Il comico ligure interpreta Conte nel ruolo del “servitore dei due padroni Salvini e Di Maio“, con tanto di costume da Arlecchino di goldoniana memoria. Il dialetto è quello pugliese, ma la voce è ancora lontana da quella che si farà grossa solo qualche mese più tardi. D’altronde, l’unico Conte nel repertorio di allora di Crozza era l’ex allenatore della Juventus. Agghiaccianteea.
Arriva l’autunno, riparte la stagione ed Ubaldo Pantani propone a Quelli che… dopo il il TG una versione concettuale dell’avvocato. Giuseppe Conte è alla scrivania del suo studio, vuota e impersonale, metafora della rilevanza mediatica acquisita nei primi mesi di governo del premier. La trasparenza politica si trasforma in trasparenza ottica: l’imitatore indossa una maschera dello stesso colore dello sfondo, che si amalgama col volto per mezzo del chroma key e lascia l’uomo senza espressione. “Da quando sono con voi la gente in strada mi riconosce. Sono premier? Non lo so, al catasto risulto così, però mi fido poco”, dice il 10 ottobre 2018.
Soverchiato dalle dichiarazioni roboanti di altri leader ben più rumorosi, Giuseppe Conte rimane nel mirino di Maurizio Crozza anche nel suo Fratelli di Crozza. Più che come primo ministro, “Pino” si muove come primo cameriere della buvette di Palazzo Chigi. I tagli al bilancio lasciano spazio ai tagli dei tramezzini da portare al tavolo dei ministri, tra una fotocopia e una preghiera a San Pio. A pochi mesi di distanza dalle conferenze di Matteo Salvini al Papeete, l’immagine di Giuseppe Conte agli occhi dei comici è ancora quella del servo, nemmeno troppo astuto. Poi le dimissioni, il reincarico, le nuove maggioranze e le vecchie opposizioni. Il terremoto estivo che rompe gli equilibri, come la gara di corsa fra Thunderbirds e Scorpions: Sandy sceglie una tutina di pelle nera, Conte mantiene l’abito d’ordinanza, ma cattura comunque l’attenzione di tutto il paese. Da personaggio secondario a protagonista problematico, pur senza cambiare incarico.

(Righe salvate)

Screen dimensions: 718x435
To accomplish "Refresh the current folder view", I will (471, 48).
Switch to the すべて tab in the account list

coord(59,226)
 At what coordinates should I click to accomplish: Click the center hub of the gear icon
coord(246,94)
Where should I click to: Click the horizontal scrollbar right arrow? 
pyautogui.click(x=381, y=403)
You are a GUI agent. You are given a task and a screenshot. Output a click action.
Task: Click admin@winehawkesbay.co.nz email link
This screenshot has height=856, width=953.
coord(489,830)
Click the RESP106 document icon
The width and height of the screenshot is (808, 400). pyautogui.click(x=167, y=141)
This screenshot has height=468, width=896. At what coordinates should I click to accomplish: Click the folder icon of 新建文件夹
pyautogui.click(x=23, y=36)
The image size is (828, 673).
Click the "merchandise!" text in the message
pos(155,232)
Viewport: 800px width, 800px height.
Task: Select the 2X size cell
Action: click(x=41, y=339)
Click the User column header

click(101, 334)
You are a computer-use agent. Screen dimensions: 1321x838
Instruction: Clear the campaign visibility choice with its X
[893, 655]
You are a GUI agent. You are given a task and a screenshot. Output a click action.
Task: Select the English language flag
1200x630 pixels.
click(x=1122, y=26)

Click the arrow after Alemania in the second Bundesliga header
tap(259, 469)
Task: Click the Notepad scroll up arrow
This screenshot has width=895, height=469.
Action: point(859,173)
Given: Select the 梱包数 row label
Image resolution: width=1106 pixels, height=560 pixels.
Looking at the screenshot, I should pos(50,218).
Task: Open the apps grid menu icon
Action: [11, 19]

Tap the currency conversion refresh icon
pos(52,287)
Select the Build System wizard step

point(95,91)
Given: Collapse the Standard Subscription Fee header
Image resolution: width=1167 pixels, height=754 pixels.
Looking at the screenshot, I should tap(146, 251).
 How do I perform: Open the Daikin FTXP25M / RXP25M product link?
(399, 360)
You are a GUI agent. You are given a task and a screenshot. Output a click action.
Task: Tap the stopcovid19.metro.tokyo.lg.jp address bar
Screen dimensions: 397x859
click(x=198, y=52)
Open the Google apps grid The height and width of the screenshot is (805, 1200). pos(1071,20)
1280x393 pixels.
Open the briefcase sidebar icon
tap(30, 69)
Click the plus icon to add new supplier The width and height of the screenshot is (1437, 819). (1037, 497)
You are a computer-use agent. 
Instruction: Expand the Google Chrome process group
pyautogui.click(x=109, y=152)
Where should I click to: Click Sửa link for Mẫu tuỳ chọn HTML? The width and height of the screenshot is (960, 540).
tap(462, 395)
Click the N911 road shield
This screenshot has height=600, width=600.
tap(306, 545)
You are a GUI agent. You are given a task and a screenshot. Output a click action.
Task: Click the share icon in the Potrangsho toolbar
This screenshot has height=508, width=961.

▶ Consegne dell'esercizio
#1 Nel brano sulle imitazioni di Conte, perché nella versione di Ubaldo Pantani la scrivania dello studio è vuota e impersonale? Rispondi in una-tre frasi.
#2 Scrivi il seguito del brano sulle imitazioni di Conte, partendo subito dopo la sua ultima frase.

▶ Soluzioni dell'esercizio
#1 La scrivania vuota e impersonale è una metafora della rilevanza mediatica che il premier aveva acquisito nei primi mesi di governo.

#2
E allora, per l’uomo del momento, si affinano le tecniche: Andrea Perroni a Radio 2 Social Club aggiusta il timbro, che si fa più imperioso ed epidittico. Simile all’originale, profondissimo, da statista, con tutti i richiami dialettali foggiani. Se il Conte di Ballantini è assetato di vendetta come quello di Montecristo, Neri Marcorè, a Stati Generali, completa il lavoro mescolando satira, le vocali biascicate di chi parla dopo un paio di gin tonic e un bel nasone. Il Conte di Marcorè è uno scocciato – per non dire scoglionato – amministratore di condominio, un banditore d’aste, inconsapevole del compito a cui sarebbe stato chiamato qualche settimana dopo.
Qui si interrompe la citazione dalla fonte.